On the first question – why did the Court decide to deny review, when it had granted review in the Proposition 8 case less than two years ago? – all we can do is speculate.  Although the Justices do sometimes write short opinions to explain why they are not reviewing a particular case (or why they think the Court should have reviewed the case), they don’t have to, and no one opted to do so today.  A few weeks ago, Justice Ruth Bader Ginsburg had suggested that the Court might pass on the cases this time around because all of the federal appeals courts that have considered the issue so far have struck down state bans, eliminating any need for the Court to step in to resolve disagreements among the lower courts (a factor that the Court often considers in deciding whether to grant review).  But that probably isn’t the whole story.  After all, the Justices often take cases even though there is no division among the lower courts because at least four of them (the number needed to grant review) think that there is nonetheless an important issue at stake.  (Bush v. Gore comes to mind here.)

Strategy may have also played a role in the decision to deny review.  The Court’s four more liberal Justices – Ginsburg, Breyer, Sotomayor, and Kagan – may have been content to leave well enough alone, from their perspective.  Put another way, they may have preferred to let the tide of decisions striking down state bans continue to flow steadily, rather than risk a broader decision which might turn back that tide altogether.

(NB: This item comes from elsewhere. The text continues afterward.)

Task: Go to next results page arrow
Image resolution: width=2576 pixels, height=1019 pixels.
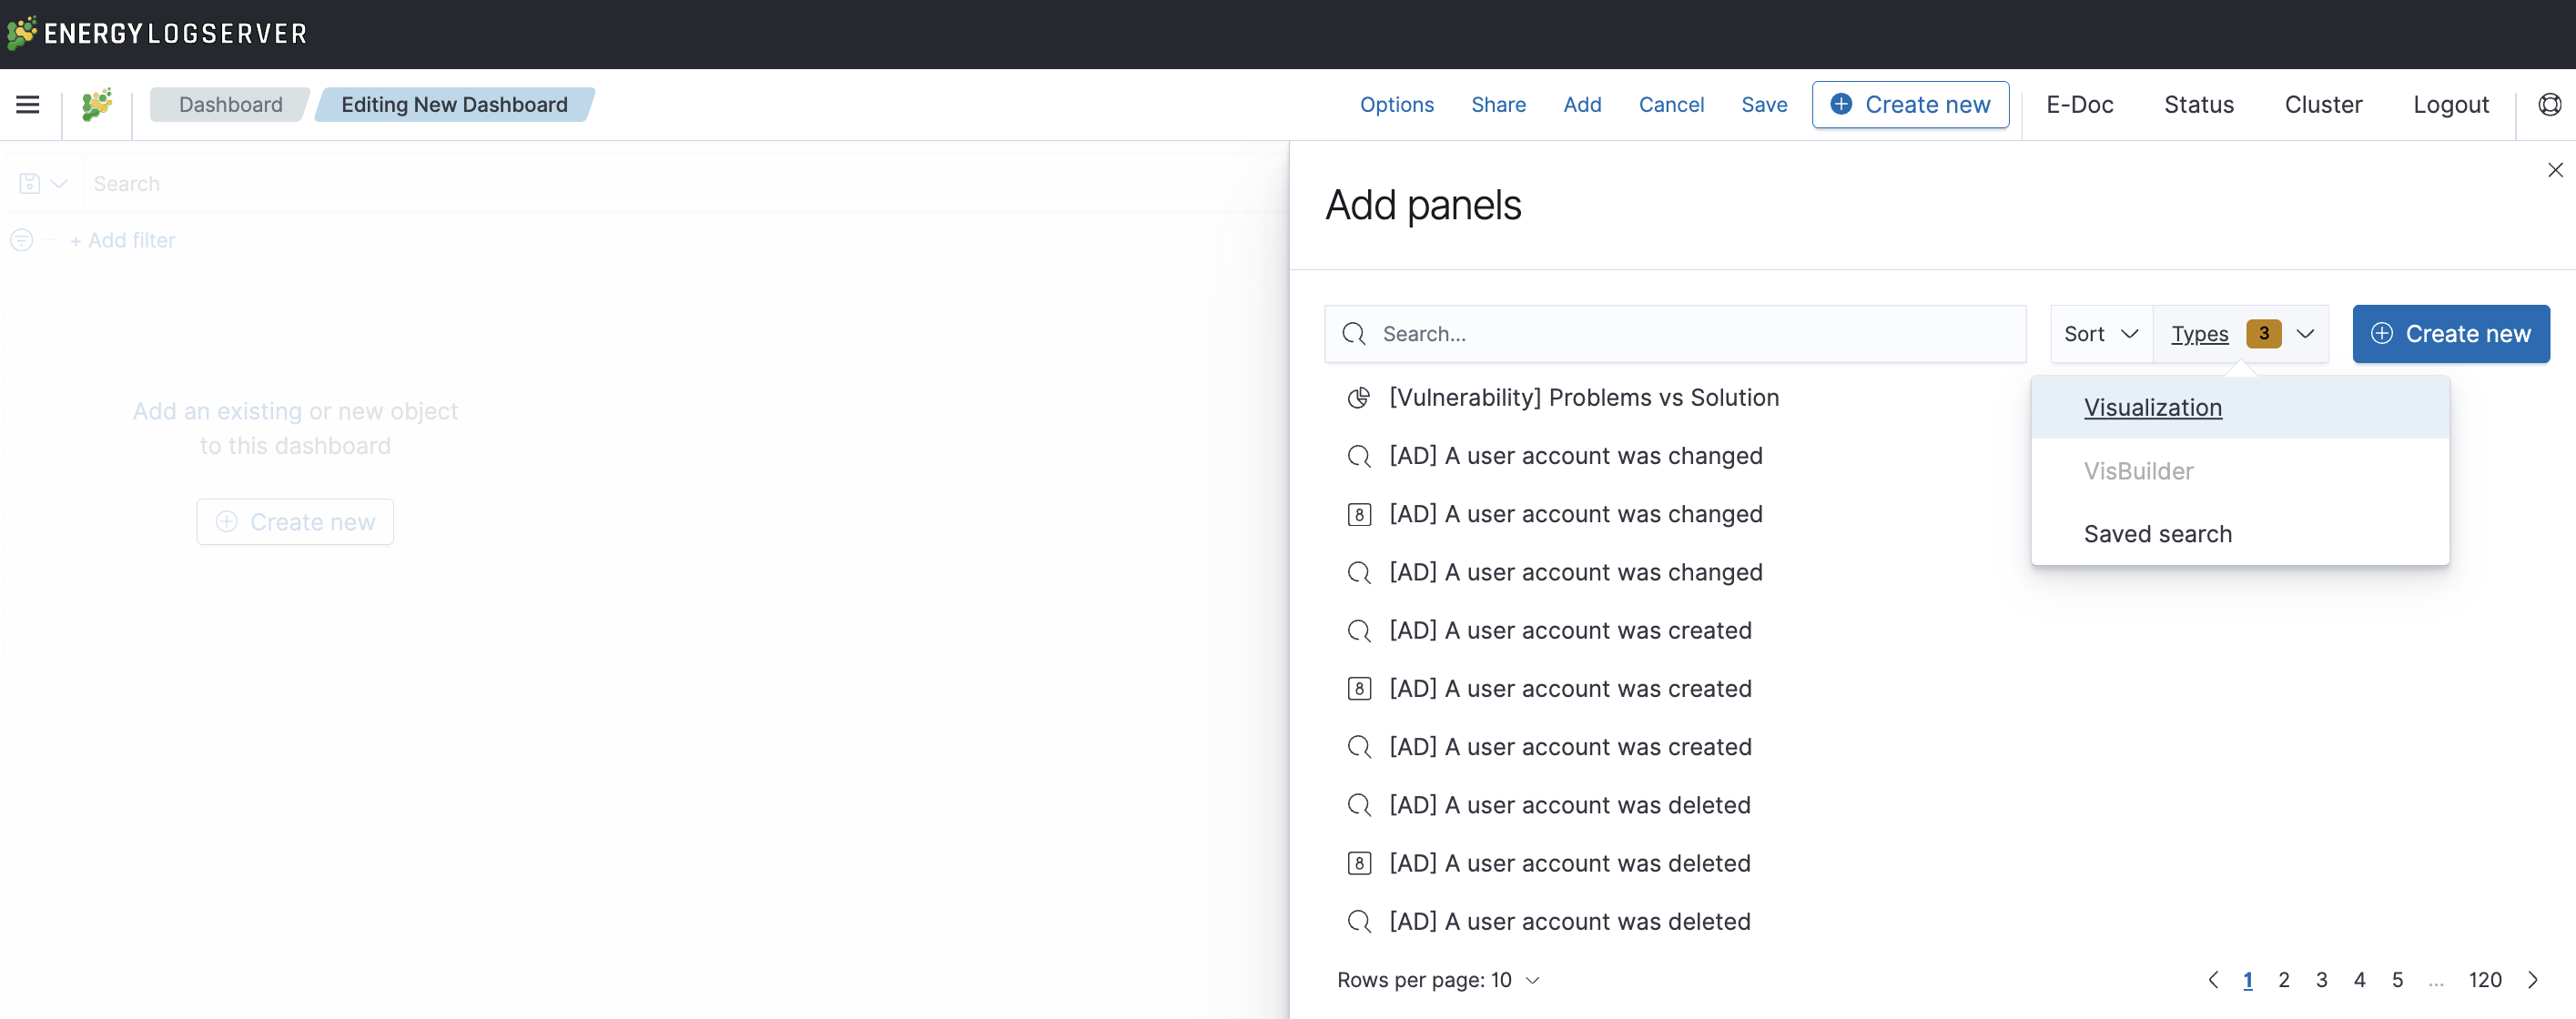Action: point(2533,980)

What is harder to imagine is why some of the Court’s more conservative Justices didn’t join forces to grant review.  Indeed, it was nearly impossible to fathom that they would allow the lower-court decisions striking down state bans on same-sex marriage to go into effect without a fight, even if (as the conventional wisdom has surmised) they remained concerned about their ability to persuade Justice Anthony Kennedy to join them in upholding the bans.   But apparently they did, and we may never know the full story until a Justice’s private papers are released, many years from now.

The second question – what happens next – requires less guesswork.  The short answer is that same-sex marriage will be legal in the five states whose bans were at issue before the Court.  Things are already moving quickly.  In Indiana, county clerks began issuing marriage licenses to same-sex couples this afternoon, and same-sex marriage ceremonies started in Virginia just after 1 p.m. today.

But today’s orders will have a broader impact as well.  Specifically, because the Court let stand the lower court decisions striking down the five bans, those decisions and their reasoning become the law of the land for other states whose federal appeals are heard by the U.S. Courts of Appeals for the Fourth (Virginia), Seventh (Indiana and Wisconsin), and Tenth (Utah and Oklahoma) Circuits.  This means that, although they were not directly before the Court, bans in North Carolina, South Carolina, West Virginia, Colorado, Kansas, and Wyoming are also effectively dead.  That would bring the number of states where same-sex marriages are legal to thirty.

To be sure, there are four other federal appeals courts that are currently considering challenges to state bans on same-sex marriage.  A ruling by at least one of them that states can prohibit same-sex marriage would create the kind of disagreement among the lower courts that might spur the Court to grant review.  But meanwhile thousands of same-sex marriages are likely to take place in the states where it is now permitted, and public support for those marriages will probably continue to grow.  So even if at some later point in time there are four Justices willing to take on the same-sex marriage question, it may be too late to put the genie back in the bottle.  Time will tell.